• **PROBLEM TO WORK ON**
In the listing below, find each line with the string "agent" and report it.

.....

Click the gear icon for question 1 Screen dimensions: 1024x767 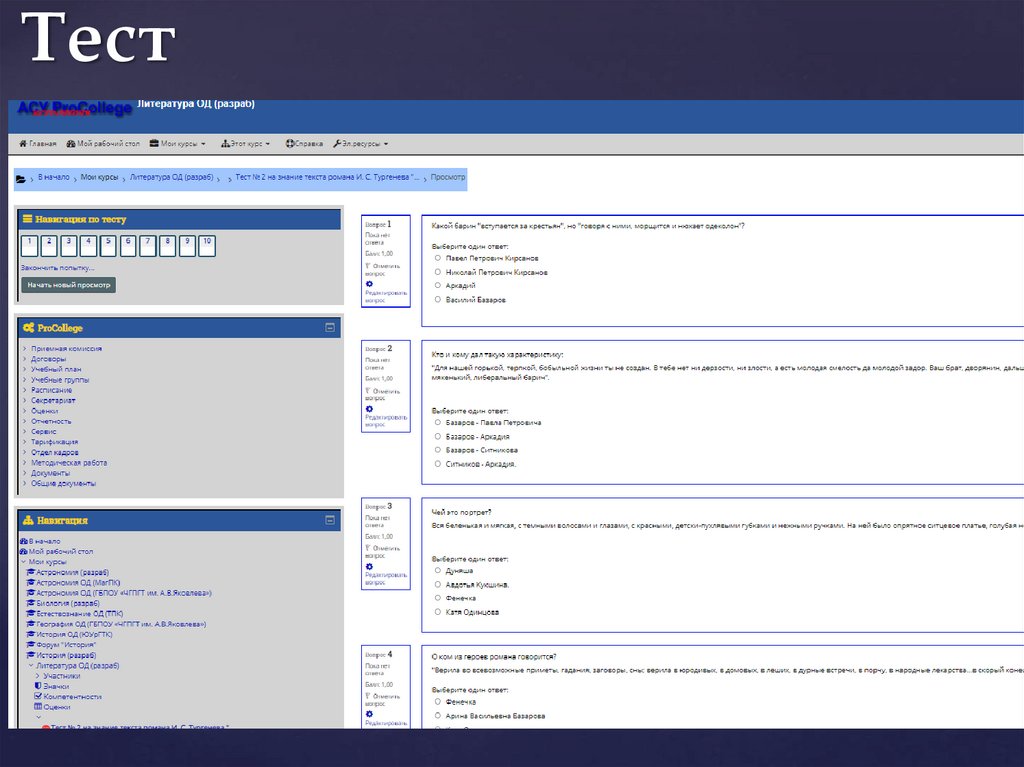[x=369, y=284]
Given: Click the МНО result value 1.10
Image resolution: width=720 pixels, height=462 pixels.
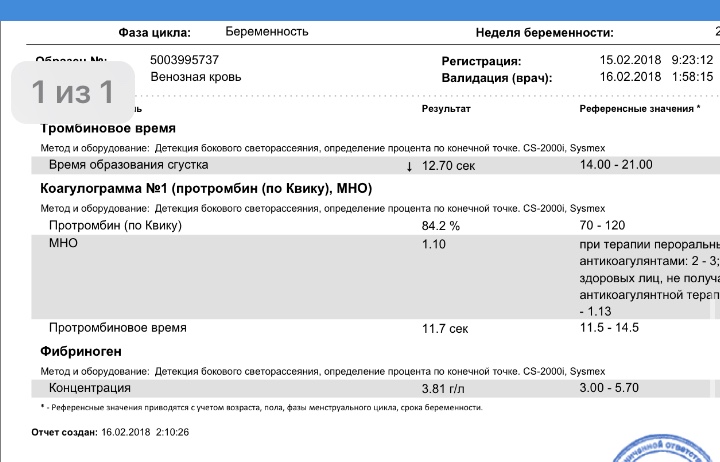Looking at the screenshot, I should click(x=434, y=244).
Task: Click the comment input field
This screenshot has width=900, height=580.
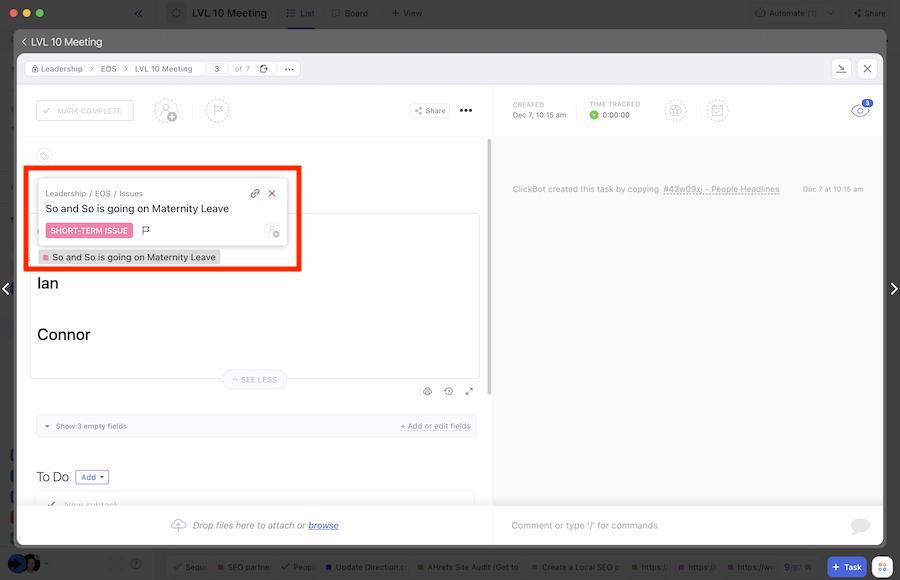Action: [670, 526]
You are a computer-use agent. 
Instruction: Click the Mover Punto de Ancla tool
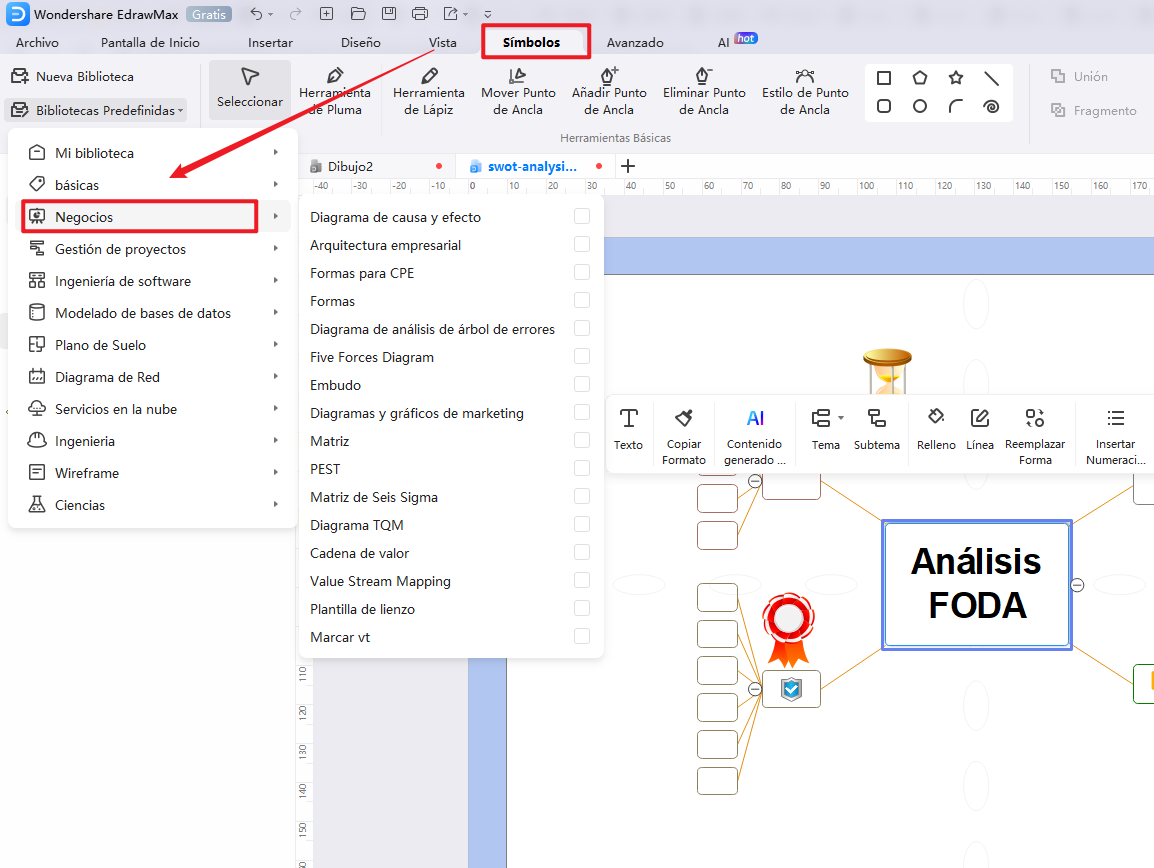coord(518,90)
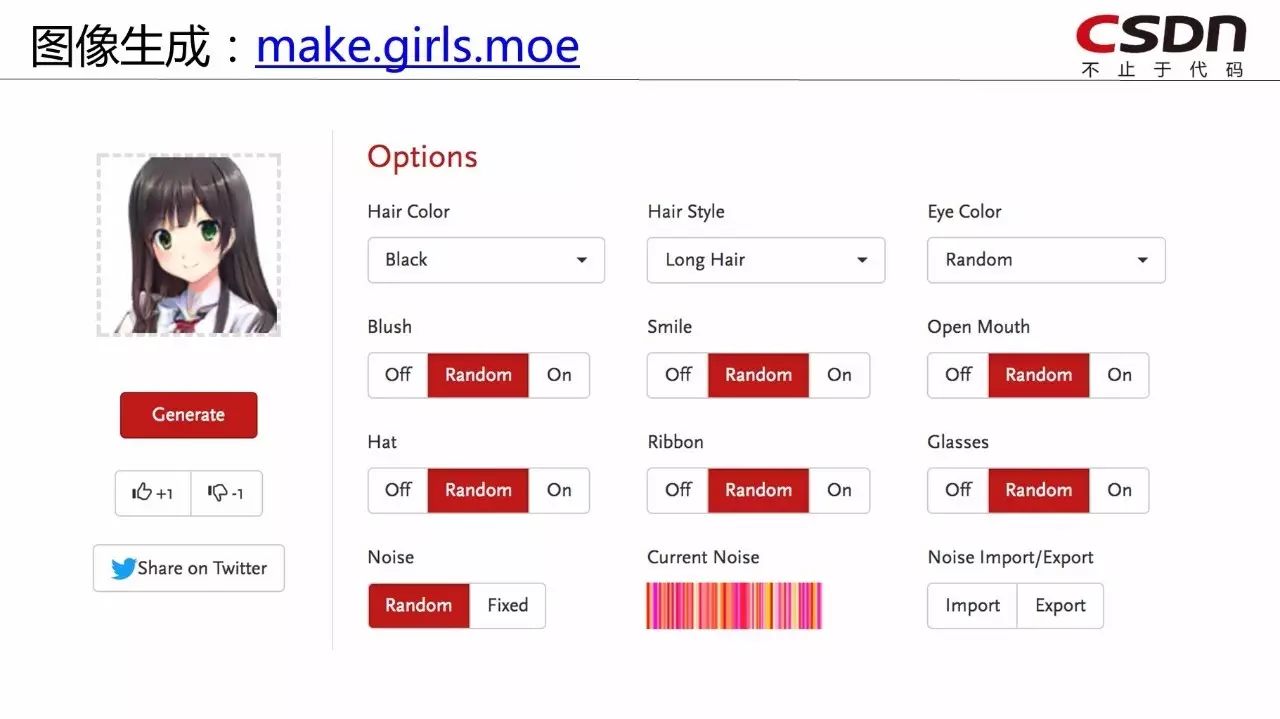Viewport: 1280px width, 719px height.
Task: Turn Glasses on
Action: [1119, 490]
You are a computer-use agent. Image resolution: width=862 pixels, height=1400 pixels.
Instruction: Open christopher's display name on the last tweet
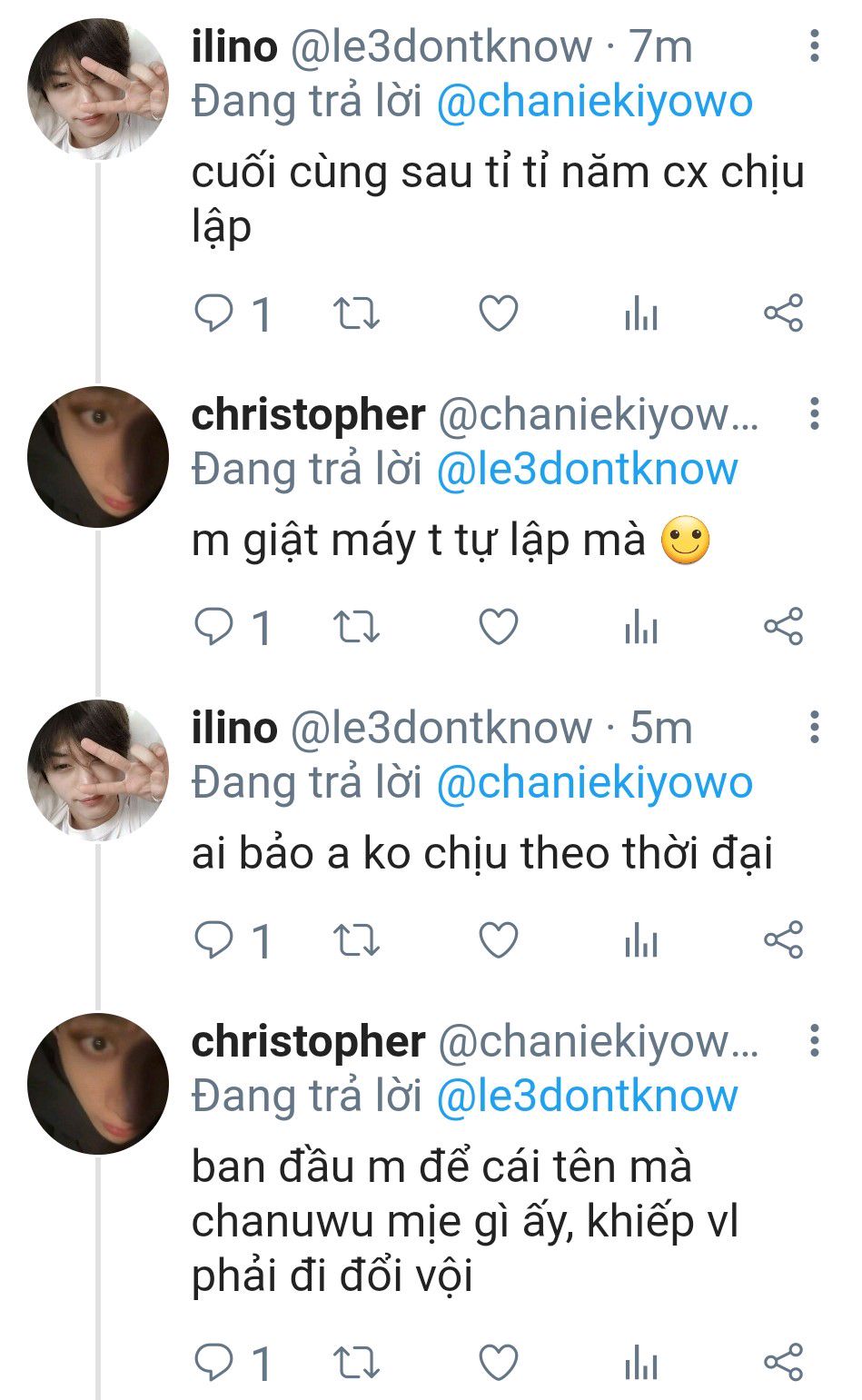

.....

• **TASK RESULT**
You are a computer-use agent. 
You are a computer-use agent. Image resolution: width=862 pixels, height=1400 pixels.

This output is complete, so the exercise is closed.